** QUESTIONS ON THE MATERIAL **
• 1. In the article on ACL injuries that follows, where is the power for human locomotion initiated?
• 2. Reproduce the passage of the ACL injury article between "The Triad: ACL, MCL, Medial" and "from being damaged.", inclusive.
• 3. Continue the article on ACL injuries and the Unhappy Triad from the point at which it ends.

** TEXT SECTION **

== Segment start ==

Summer has drawn to a close and preseason “Captains sessions” have transitioned to fitness evaluations and try-outs. Change is in the air - autumn is upon us and a brand new season is ahead, full of excitement and challenge! The crisp autumn air also heralds a refreshing transition from a focus on chronic RSI injuries, of the tri’s and marathoners, to good old fashion trauma as soccer, field hockey, volleyball, and football dominate the sportscape.
As refreshing as this change may be to those of us who work with athletic injuries, the onset of disabling traumatic injuries is a source of heartache and real grief for the athlete. Resolving this grief inevitably triggers the question, “How and why did this happen to me?”. Although a seasoned athlete resolves this stage quickly and gets busy with their rehabilitation a.s.a.p., the question itself becomes important outside of the grieving process. Exploring this question objectively can prevent their injury from reoccurring and prevent it in the future athletes they will be coaching. This is the perfect forum to do just that
The laundry list of standard traumatic injuries suffered in these sports is quite long and which one is the most significant depends on which one we are suffering from at the moment. This piece will focus on one of the most dramatic and feared by field and court athletes, the ACL rupture and Unhappy Triad. The topic was chosen because a number of my favorite athletes have already gone down to anterior cruciate ligament (ACL) type injuries just preparing for their season ahead – two of them seniors this year. This article is dedicated to them, their spirit, and their resolve to continue to contribute to their teams and come off their injuries even stronger than before. Heal well - my thoughts are with you.
The Triad: ACL, MCL, Medial Menicus
Simply stating that too great a valgus force snaps the medial collateral ligament (MCL), which rips away the medial meniscus, and, being left the sole supporter, pops the ACL is a text book explanation of a trauma and does not develop an understanding of the structures at risk needed to build a cautious and proactive attitude. Taking a look at the forces involved and the intricate devices used to direct those forces is a more effective approach. Let’s start with a very basic look at how the power for our locomotion is generated and how the body transmits the energy from that power to create the forces that produce motion. We can then look at the unique way in which the knee controls that energy and consider how to prevent the mechanisms involved in that control from being damaged.
Power transmission
Humans are bipedal - a unique and efficient means of long distance locomotion, indeed one which current evolutionary theory believes came long before the rest of the unique changes we attribute to our survival. The power for this locomotion is initiated at the hips. The human pelvis is specially adapted for this and the rest of the body has developed around it. To increase efficiency and decrease power losses, a series of levers and power supplies are provided between the hips and the ground. This series allows raw power to be transformed into what we experience as fluid motion. At the hips, relatively large, broad muscles with broad attachment sites work with relatively few but thick ligamentous structures to transmit energy through the thighs, legs, and feet to the ground. Although power and control elements are found throughout this power chain, the closer we are to the beginning in this series (the hips), the more power production is emphasized and the further along the chain we move, the more control becomes a factor.

== Segment end ==

** DATASET SECTION **
== Segment start ==

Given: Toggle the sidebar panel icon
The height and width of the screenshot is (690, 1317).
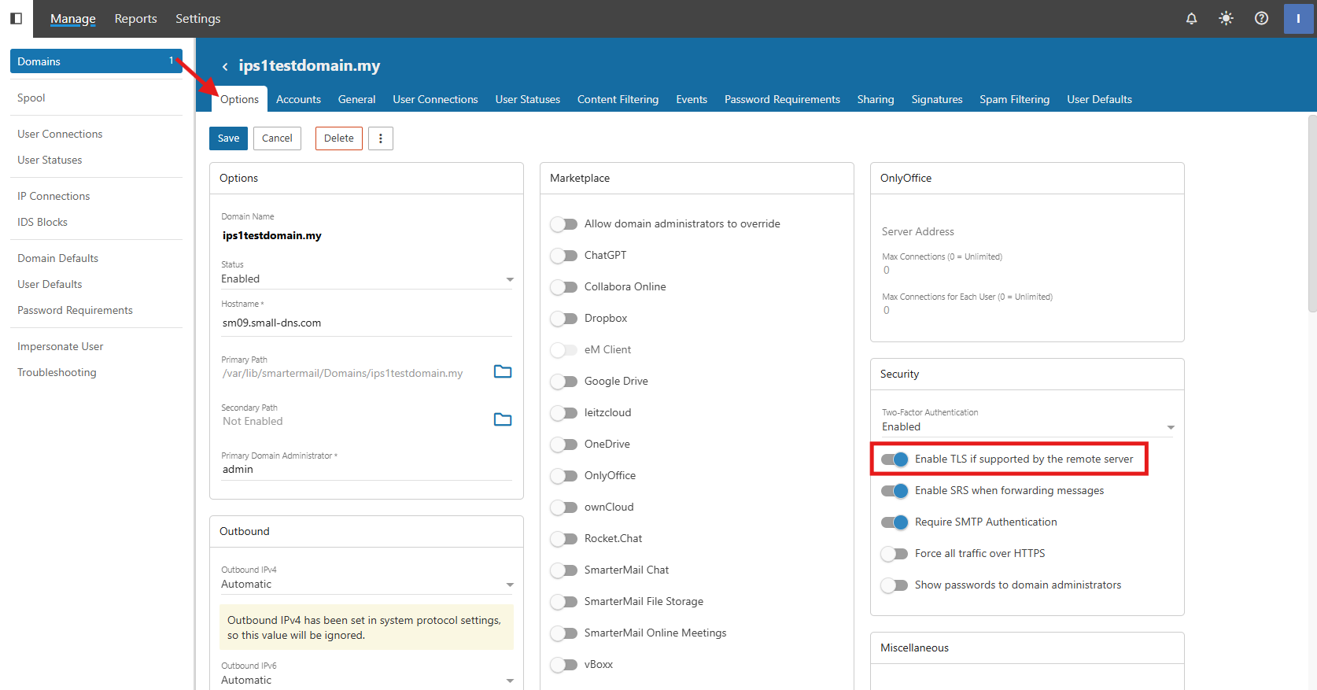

== Segment end ==

** ANSWERS BY ITEM NUMBER **
• 1. At the hips.

• 2.
The Triad: ACL, MCL, Medial Menicus
Simply stating that too great a valgus force snaps the medial collateral ligament (MCL), which rips away the medial meniscus, and, being left the sole supporter, pops the ACL is a text book explanation of a trauma and does not develop an understanding of the structures at risk needed to build a cautious and proactive attitude. Taking a look at the forces involved and the intricate devices used to direct those forces is a more effective approach. Let’s start with a very basic look at how the power for our locomotion is generated and how the body transmits the energy from that power to create the forces that produce motion. We can then look at the unique way in which the knee controls that energy and consider how to prevent the mechanisms involved in that control from being damaged.

• 3.
The hip joint is a single ball in socket joint, capable of circumduction, but lacks fine control. The last set of levers in this power transmission series are the ankle and feet joints, a complex conglomeration of joints which allow us to negotiate uneven surfaces. Much of the power produced in the hips that is transformed into motion is done so only with the aid of muscles in the legs that channels that energy by moving the feet and legs into the necessary position to take advantage of the power produced in the hips and thighs. This means that the feet and legs have to move in unison with, although somewhat differently from, the hip and thighs as we move through the gait cycle. The joint that negotiates this difference is the knee.
Power transmission is often performed most efficiently in nature in waves of energy. Our bodies are no different. Complex waves of electrical, chemical, mechanical and kinetic energy are exchanged to provide motion. This is worth taking a look at because the structures that exchange the force and ground reaction force that provide our movement are designed around this wave like action.
Our locomotion is though our gait. This involves the sum of movement in the frontal, transverse, and sagital plane (see www.becomehealthynow.com/article/anatom/704/ for a quick review of the planes). The hip rises (frontal), rotates (transverse), and move forward (sagital). The two wave like movements (up and down, side to side) then occur while we are going forward.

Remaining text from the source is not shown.